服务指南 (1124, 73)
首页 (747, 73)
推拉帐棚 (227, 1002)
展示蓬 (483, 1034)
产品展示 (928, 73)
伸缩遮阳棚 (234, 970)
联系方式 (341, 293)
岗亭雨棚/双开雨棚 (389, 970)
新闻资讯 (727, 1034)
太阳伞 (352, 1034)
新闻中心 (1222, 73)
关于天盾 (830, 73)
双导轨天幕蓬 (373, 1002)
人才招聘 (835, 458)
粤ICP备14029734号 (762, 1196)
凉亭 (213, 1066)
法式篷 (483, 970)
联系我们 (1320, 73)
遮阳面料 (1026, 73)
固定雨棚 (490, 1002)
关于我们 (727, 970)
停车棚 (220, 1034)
========================
** Required work **
Rewrite the data above as a Markdown table with the columns "Row" and "Data line." Number each line in the first column, put its text in the second, and omit blank lines.

** Output for this exercise **
| Row | Data line |
|---|---|
| 1 | 服务指南 (1124, 73) |
| 2 | 首页 (747, 73) |
| 3 | 推拉帐棚 (227, 1002) |
| 4 | 展示蓬 (483, 1034) |
| 5 | 产品展示 (928, 73) |
| 6 | 伸缩遮阳棚 (234, 970) |
| 7 | 联系方式 (341, 293) |
| 8 | 岗亭雨棚/双开雨棚 (389, 970) |
| 9 | 新闻资讯 (727, 1034) |
| 10 | 太阳伞 (352, 1034) |
| 11 | 新闻中心 (1222, 73) |
| 12 | 关于天盾 (830, 73) |
| 13 | 双导轨天幕蓬 (373, 1002) |
| 14 | 人才招聘 (835, 458) |
| 15 | 粤ICP备14029734号 (762, 1196) |
| 16 | 凉亭 (213, 1066) |
| 17 | 法式篷 (483, 970) |
| 18 | 联系我们 (1320, 73) |
| 19 | 遮阳面料 (1026, 73) |
| 20 | 固定雨棚 (490, 1002) |
| 21 | 关于我们 (727, 970) |
| 22 | 停车棚 (220, 1034) |